Follansbee

4X2

an online poetry journal

Photo by Melissa Hotchkiss

  • Big Bang

    by Pete Follansbee

    Then there was the day
    I showed the schoolchildren
    the wolf spider I had
    collected from the floor
    and onto a page of paper
    so as not to kill her but
    to show her humanely
    outside.

    But before I could
    get her to the door,
    she slipped, like an idea,
    off the page, and fell
    to the white tile floor
    where, to our surprise, her
    so-many babies splashed
    away like drops from an object
    fallen in, say, a pond or a lake
    or even an ocean, for
    the size of the expanse of
    water makes no difference;
    it’s simply the impact and its
    so-many arcs of consequence, the
    trajectories already decided
    by the speed and angle
    of the fall.

    And on this day, the mother
    spider fell from perhaps two
    feet and the expanse she hit
    was solid white tile, but still
    her children splashed so beautifully
    off her back and away, not a one
    hurt nor the mother, all
    of whom scattered like drops
    so quickly to the edges of the
    slick and shiny floor, and to the walls
    and any edge of darkness they
    could find to get away from this
    light, this broad and cold
    openness, this sudden and barren air.
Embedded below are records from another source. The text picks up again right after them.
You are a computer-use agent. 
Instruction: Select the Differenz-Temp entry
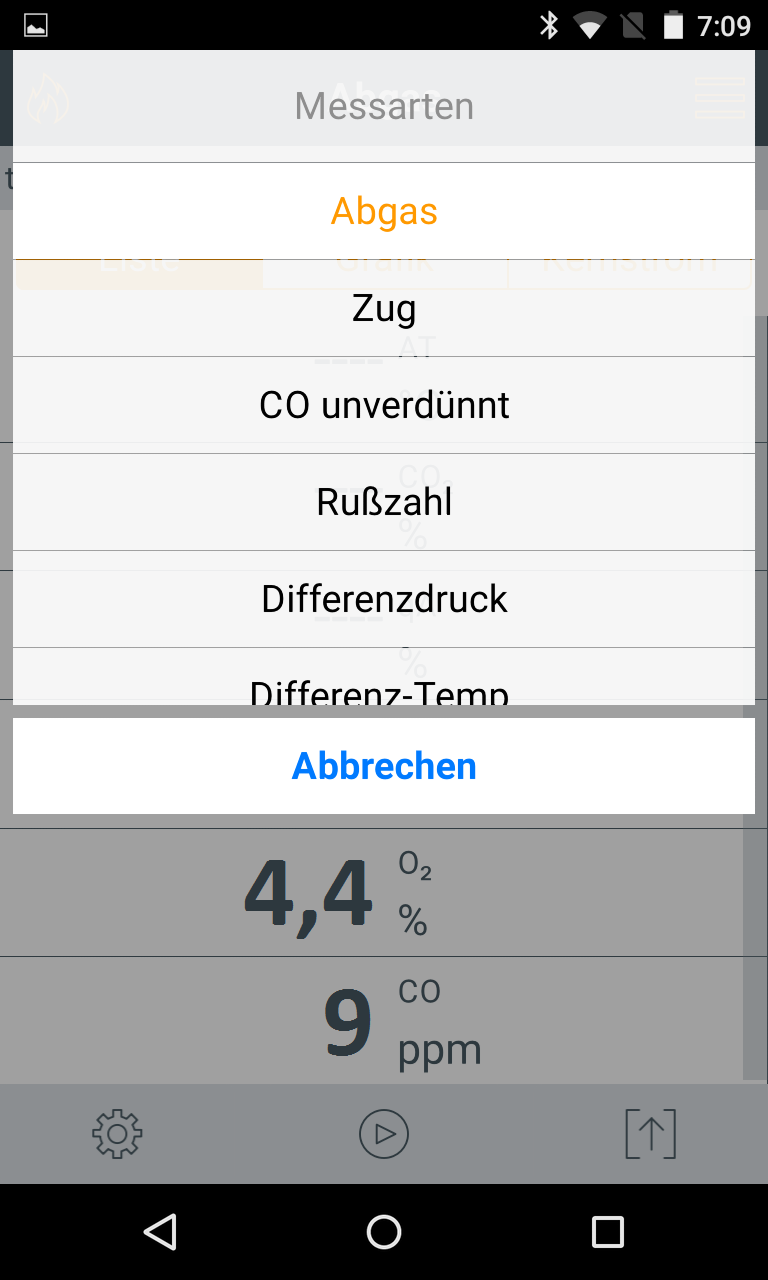tap(384, 677)
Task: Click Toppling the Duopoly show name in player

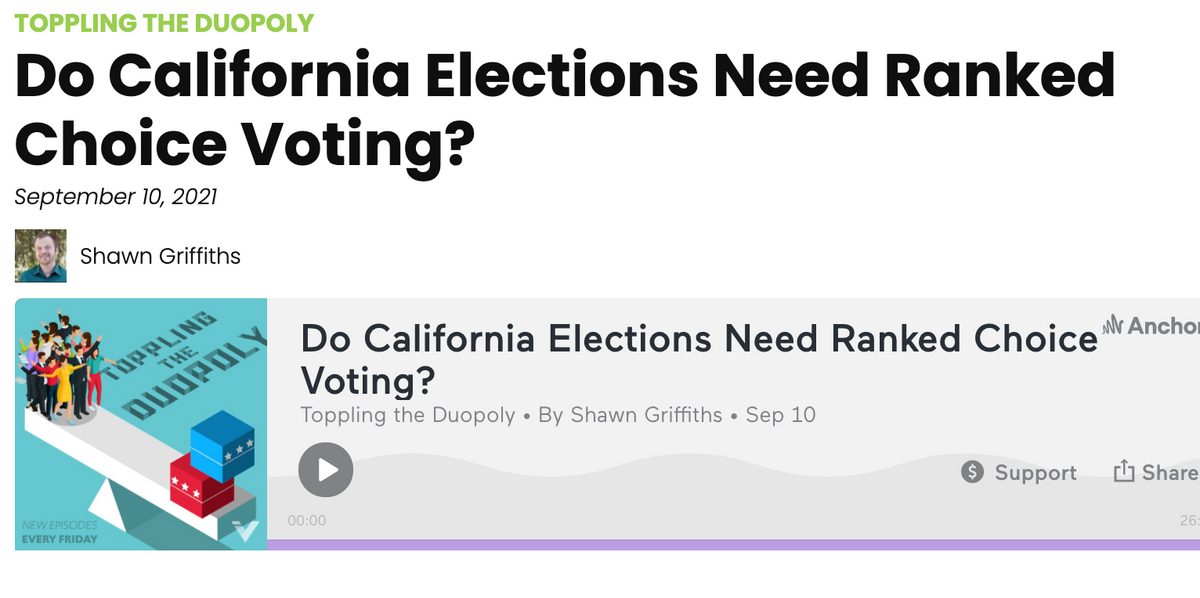Action: [x=408, y=414]
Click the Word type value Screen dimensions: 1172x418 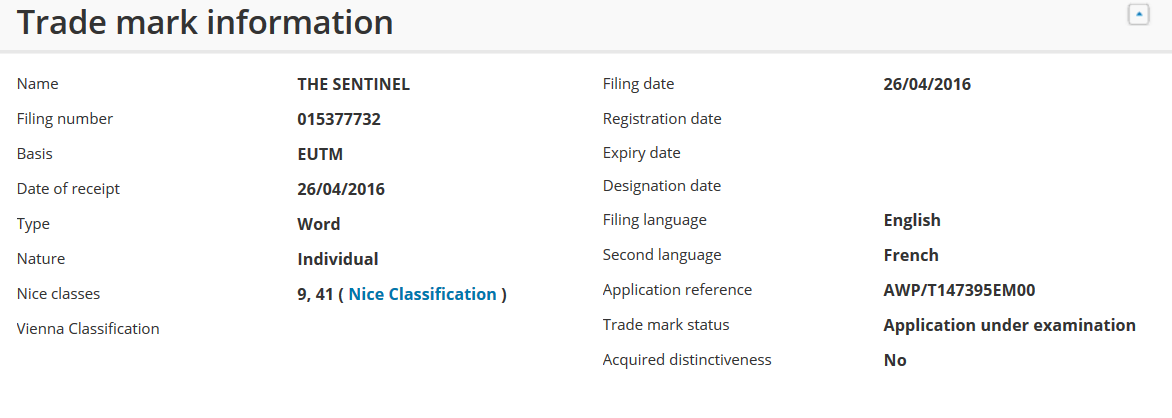point(319,224)
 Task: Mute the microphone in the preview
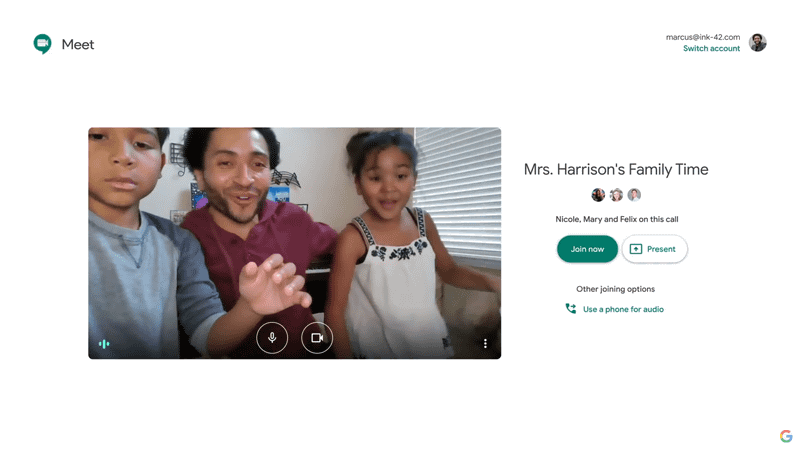click(x=272, y=338)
Poet's Statement: While the title, "Big Bang," alludes to that moment when the universe began, the poem's inspiration emerged from a very small-scale and local event: the "explosion" of baby wolf spiders off their mother's back and body. Still, this small event prompted startled amazement from me and the two witnesses who were with me. Our amazement eventually subsided into concern, mainly for the mother and her so many babies, all scattered across the floor of their new universe. And sometime soon thereafter, the poem itself exploded—though very quietly—into being.
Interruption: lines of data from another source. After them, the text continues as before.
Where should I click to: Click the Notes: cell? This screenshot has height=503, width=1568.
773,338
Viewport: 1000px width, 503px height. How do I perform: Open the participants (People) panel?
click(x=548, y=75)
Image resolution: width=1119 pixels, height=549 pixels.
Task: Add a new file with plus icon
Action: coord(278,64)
Bio: Currently, Pete Follansbee's poem, "Outside In," appears in the inaugural edition of Beyond Words, an arts journal out of Berlin, Germany. Also, a recent poem, "Four-Year-Old-Child, Falling" is online (poem number 4) in the January issue of 8 Poems, and Pete's "Dark Heart," about the tragic Charlottesville alt-right demonstrations three summers ago, is still online at the About Place Journal (in Vol V, Issue IV "Infinite Country"). Pete's work has also appeared in The New Guard, The Atticus Review, and The North American Review, as well as in other journals. An MFA graduate from The University of Iowa Writers' Workshop, Pete currently lives and teaches in the newly hip city of Richmond, Virginia.